警備員の朝は早い。 その時の現場によっても大きく変わるが、朝八時の始業に間に合わせるために現在は六時ごろに家を出る生活をしている。 冷え込む冬は制服の上からジャンパーを羽織ってモコモコなスタイルで動き回るのだ。
今日はいつもより早めに家を出た。 電車の本数が減らされていることもありダイヤが不安定な昨今は通常より早く出勤するのが社会に生きる大人の常識というものである。 決して貞子的なものに追いかけられた夢を見たので二度寝が出来なかったとかそういうことではない。

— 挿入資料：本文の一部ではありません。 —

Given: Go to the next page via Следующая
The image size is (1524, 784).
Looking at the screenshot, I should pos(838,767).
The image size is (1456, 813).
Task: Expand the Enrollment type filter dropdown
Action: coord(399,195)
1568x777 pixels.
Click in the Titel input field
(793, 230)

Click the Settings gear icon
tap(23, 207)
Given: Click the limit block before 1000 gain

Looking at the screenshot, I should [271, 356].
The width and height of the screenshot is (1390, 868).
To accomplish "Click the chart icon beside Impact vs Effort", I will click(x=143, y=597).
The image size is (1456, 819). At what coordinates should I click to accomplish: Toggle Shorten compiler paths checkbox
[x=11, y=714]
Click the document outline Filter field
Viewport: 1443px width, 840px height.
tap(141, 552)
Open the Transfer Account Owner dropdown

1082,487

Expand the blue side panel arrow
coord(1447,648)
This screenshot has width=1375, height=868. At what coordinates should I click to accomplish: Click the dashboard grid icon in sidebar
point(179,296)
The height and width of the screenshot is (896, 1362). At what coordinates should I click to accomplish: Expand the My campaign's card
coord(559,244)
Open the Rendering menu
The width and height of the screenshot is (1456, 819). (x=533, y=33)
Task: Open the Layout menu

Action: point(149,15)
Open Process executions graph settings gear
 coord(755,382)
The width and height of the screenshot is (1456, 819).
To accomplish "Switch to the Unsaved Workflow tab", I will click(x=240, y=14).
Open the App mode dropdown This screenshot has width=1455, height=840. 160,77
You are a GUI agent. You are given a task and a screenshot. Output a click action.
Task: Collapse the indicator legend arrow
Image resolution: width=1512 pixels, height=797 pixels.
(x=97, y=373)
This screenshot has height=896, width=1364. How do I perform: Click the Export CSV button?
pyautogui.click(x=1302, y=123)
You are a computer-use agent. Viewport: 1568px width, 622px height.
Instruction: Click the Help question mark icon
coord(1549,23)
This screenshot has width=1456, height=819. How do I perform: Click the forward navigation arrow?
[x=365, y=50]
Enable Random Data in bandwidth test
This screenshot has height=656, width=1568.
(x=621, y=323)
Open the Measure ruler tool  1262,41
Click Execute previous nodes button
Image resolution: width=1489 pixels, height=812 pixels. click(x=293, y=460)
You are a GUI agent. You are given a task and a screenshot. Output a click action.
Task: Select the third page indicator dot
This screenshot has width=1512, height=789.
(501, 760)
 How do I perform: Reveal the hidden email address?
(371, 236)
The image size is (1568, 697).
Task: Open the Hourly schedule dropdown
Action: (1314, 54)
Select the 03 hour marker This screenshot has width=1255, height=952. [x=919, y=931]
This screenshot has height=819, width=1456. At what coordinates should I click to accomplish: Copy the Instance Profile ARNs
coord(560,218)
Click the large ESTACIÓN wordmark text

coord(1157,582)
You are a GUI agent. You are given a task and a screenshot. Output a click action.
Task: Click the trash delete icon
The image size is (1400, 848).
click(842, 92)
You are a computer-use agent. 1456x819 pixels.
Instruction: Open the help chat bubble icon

ホームに滑り込んできた電車は通常よりも混み合っているものの昨日のそれよりは明らかに空いていた。 車内中ほどの吊り革に捕まり昨日殺人的なボディプレスを交わしたオヤジ達が今日もこの狭い空間を無言で奪い合うのかと思い
「ぐふふ、愚か者どもめ」
と含み笑いをしていると突然目の前の席が空いた。 隣のオヤジを威嚇しながら腰を降ろす。 やはり早起きはいい。 何となく体も軽いような気がする。
「ひゃーはっは、馬ァ鹿めェ」
と勝ち誇った気持ちになり足を組んだ瞬間、息が止まるような感覚を覚えた。 今組んだ僕の長い足(幼児、小型犬、シマリスなどと比較して)が黒っぽいデニム生地に包まれているではないか。 当然警備員の制服が黒っぽいデニム生地のようなカジュアルで実用的な素材でできている訳がない。 もっとこう迂闊にストーブなどに近付けない、まるで気遣いのない布切れだったはずだ。 もしやと思いジャンパーの下を恐る恐る覗くと見慣れた黄色いジャージが見える。 もう混じりっけ無しの普段着だ。 体が軽いはずである。 現場に制服を置いて来ていた、実は今日は仕事ではなかった、つい最近私服でも仕事ができるようになった、など様々な可能性を加味して熟慮を重ねた結果、次の駅でドアが開いた際に
「おりますぅぅぅ」
と叫ぶのがベストであるという結論に達した。
・・・
ホームに滑り込んできた電車は通常よりも混み合っていた。 人が完膚なきまでに詰め込まれている。
「本気なのかい…?」
と暗に訴えかける先人たちの視線を掻い潜り殺人的なボディプレスを交わしながら狭い空間を無言で奪い合う。 デジタルの時計は、ちょうど八時を示していた。